# Calvin klein suit?



## dormat029 (Mar 28, 2010)

Hey guys, I'm a new member and was wondering if anybody has experienced having a calvin klein suit. I know reading through the forums and around that they are not the best, but I can't afford super high quality. I can get a new one for $150 usd and it's a linen suit that I would wear in the summer.

Any help would be greatly appreciated.


----------



## Scotch&Cigars (Dec 27, 2009)

My starter suits (before I found this place, obviously) were a couple of CK suits made for Macy's. The suits wrinkle too easily, and you can tell that the construction/materials are just not all that great. On the other hand, I was fortunate to find an incredible tailor in my area who was able to make these suits look good on me. Unfortunately, the cost of tailoring ended up not being worth it considering how short the lifespan of the suits was.

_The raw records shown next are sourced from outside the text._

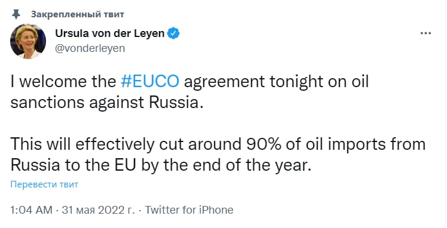Open the Twitter for iPhone source link

[189, 210]
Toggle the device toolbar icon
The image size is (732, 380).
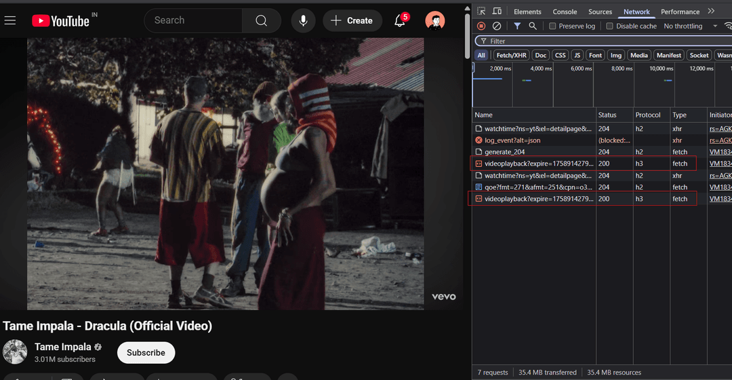click(x=497, y=12)
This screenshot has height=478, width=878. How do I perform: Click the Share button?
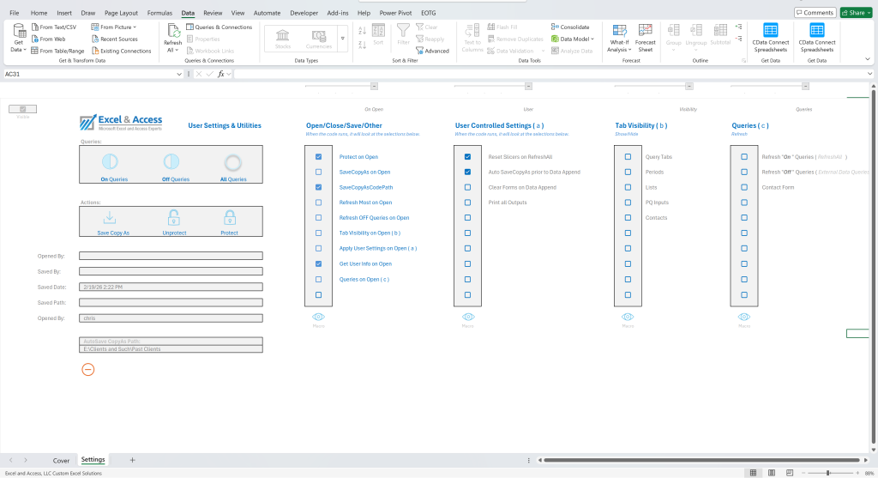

You can do better for not too much more money


----------



## dormat029 (Mar 28, 2010)

Thanks for the response. I didn't know if it would even be worth getting one since it's so cheap, but I guess not.


----------



## jojo (Mar 28, 2007)

They're not the best but for $150 I'd pick them up. I wouldn't expect them to last more than a few years but for the time they last they'd be stylish and functional enough.


----------



## johnpark11 (Oct 19, 2009)

I bought a few when I was short on funds early in my career and they last fine. I have one that's 5 years old at least and it looks new. They tend to be a little boxy though. For $150, you will get more than your $ worth.


----------



## dormat029 (Mar 28, 2010)

Is light beige a bad color to get? I'm going to be interning this summer and only have black w/ pinstripes, solid navy and dark grey. I haven't really been accustomed to people with suits so I'm not sure if the color would be appropriate for a law firm setting. Once again, thank you for the helpful information.


----------



## My Pet. A Pantsuit (Dec 25, 2008)

FWIW, an $80 Stafford suit from JCPenney is made at least as well if not better.


----------



## Scotch&Cigars (Dec 27, 2009)

dormat029 said:


> Is light beige a bad color to get? I'm going to be interning this summer and only have black w/ pinstripes, solid navy and dark grey. I haven't really been accustomed to people with suits so I'm not sure if the color would be appropriate for a law firm setting. Once again, thank you for the helpful information.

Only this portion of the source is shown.